I suppose we'll know that the Huck has hit paydirt when one of his rivals signs up Steven Seagal.


There's a bit of a flap this morning about Rudy Giuliani's penchant for using a corporate jet owned by a casino gambling magnate. Some GOP activists think that it's a tad hypocritical for Rudy to preach moral values in his pursuit of religious conservatives, while at the same time ponying up $122,000 in summer plane fare to Sheldon Adelson, scion of the Las Vegas Sands empire. After all, isn't gambling an immoral act that often leads to vice and crime?

"You have to follow the money and ask, 'Why is Sheldon Adelson partnering with Rudy Giuliani?'" asked Stacey Cargill, an anti-gambling and Republican Party activist in Iowa. Cargill told the New York Daily News, "If Rudy Giuliani wants to be the crimefighting candidate, why is he partnering with a large and growing gambling empire?" (Adelson, who wants the state of Massachusetts to legalize casino gambling, has also helped bankroll Freedom's Watch, the hawkish White House front group.)

But Rudy will barely get scratched by this story. Republicans, who see themselves as the exemplars of "moral values," have long tolerated casino gambling, and thus made peace with their hypocrisy. Some religious conservative leaders, notably James Dobson, have made sporadic attempts to inveigh against the moral sin of gambling (Dobson, 2006: "Gambling--all types of gambling--is driven by greed and subsists on greed"), but many have simply chosen to ignore it.

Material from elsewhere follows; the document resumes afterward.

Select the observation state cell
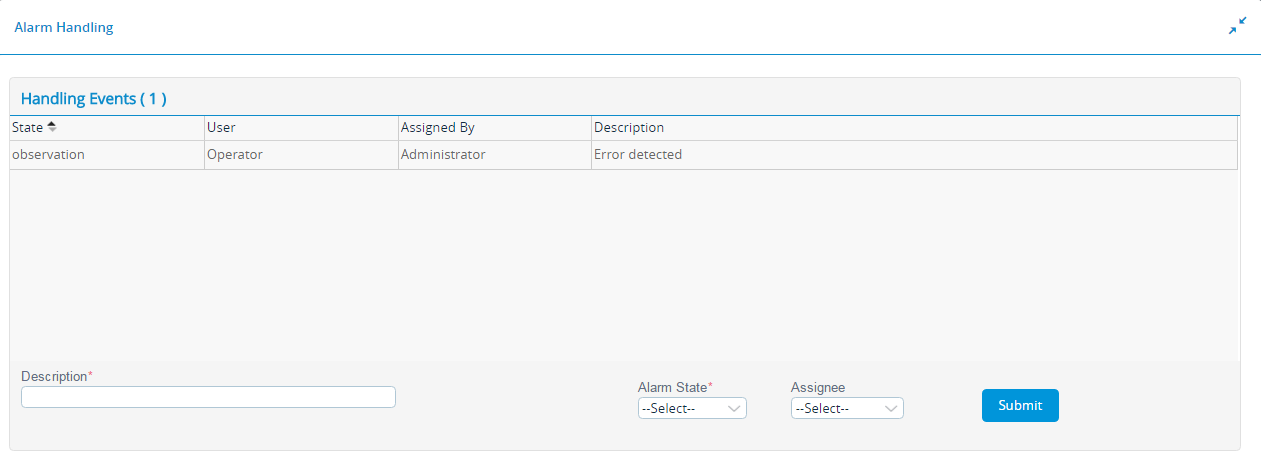Image resolution: width=1261 pixels, height=451 pixels. (48, 155)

I was struck by this disconnect back in February 1998, when the Republicans staged a big confab in Biloxi, Mississippi, spending most of their time condemning President Clinton's moral sins. Then, when the sessions ended, everybody would go back to their hotel the gaudy casinos that dotted the Gulf coastline.

A parade of potential presidential candidates showed up to strut their wares and talk up moral values, yet virtually none thought it odd that the party was meeting in the Grand Casino Biloxi Hotel. Only one '00 prospect spoke up - John Ashcroft. I still have my notes. He said: "We meet this afternoon in a place surrounded by money changers and risk takers. I think it's wrong. Our party should not sell its soul to the gambling lobby of this country...The truth is that gambling is a cancer on the soul of our nation."

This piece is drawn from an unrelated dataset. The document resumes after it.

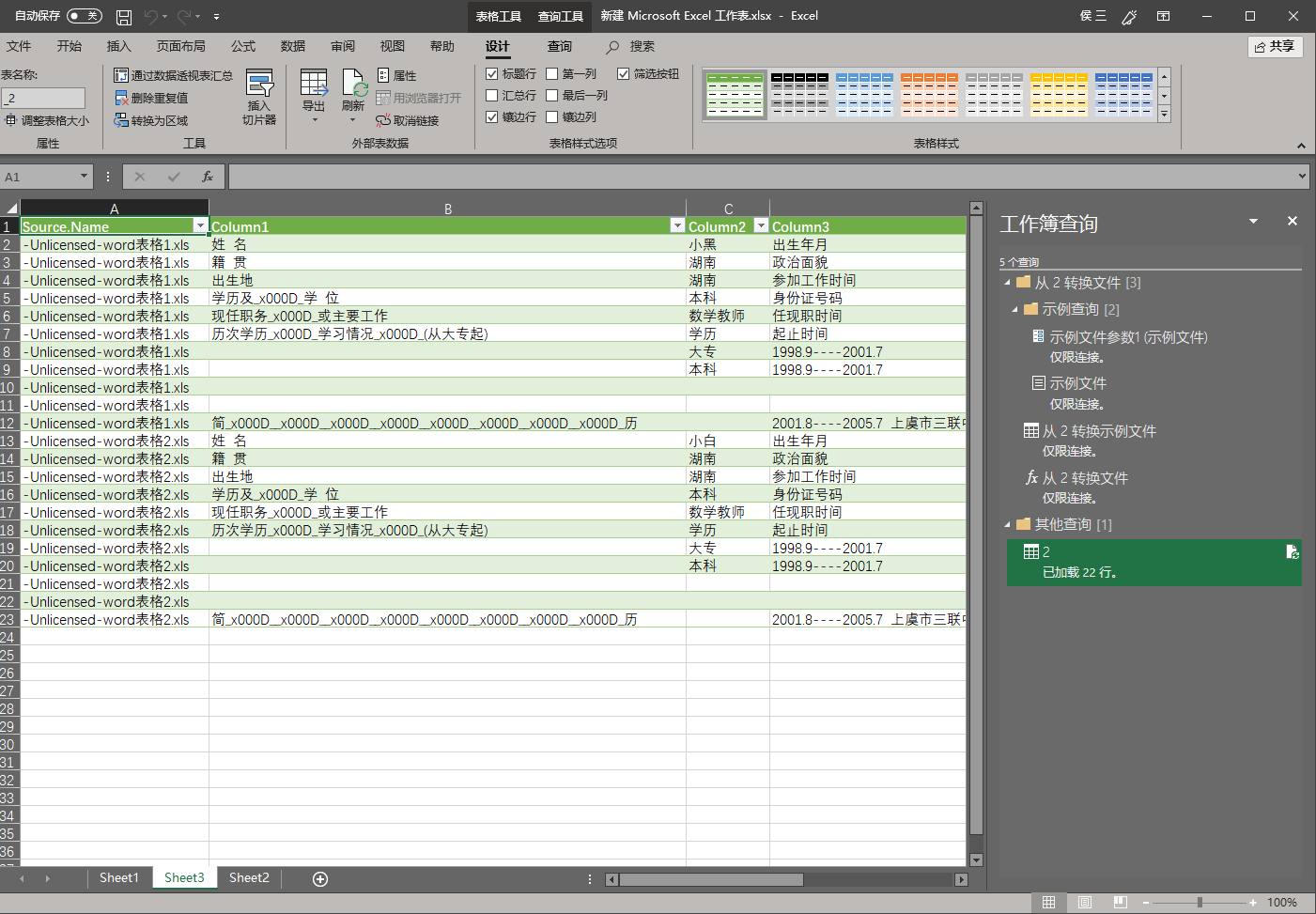Enable the 汇总行 checkbox
This screenshot has width=1316, height=914.
click(x=493, y=95)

Ashcroft, of course, got nowhere with that argument. Candidate George W. Bush would soon insist that he hated casino gambling; then, after he secured the '00 nomination, he took a quarter of a million bucks from gambling industry donors in Nevada.

In other words, few Republicans will care about Rudy's consorting with a casino tycoon. On the gambling issue, most in the party amended their moral principles a long time ago.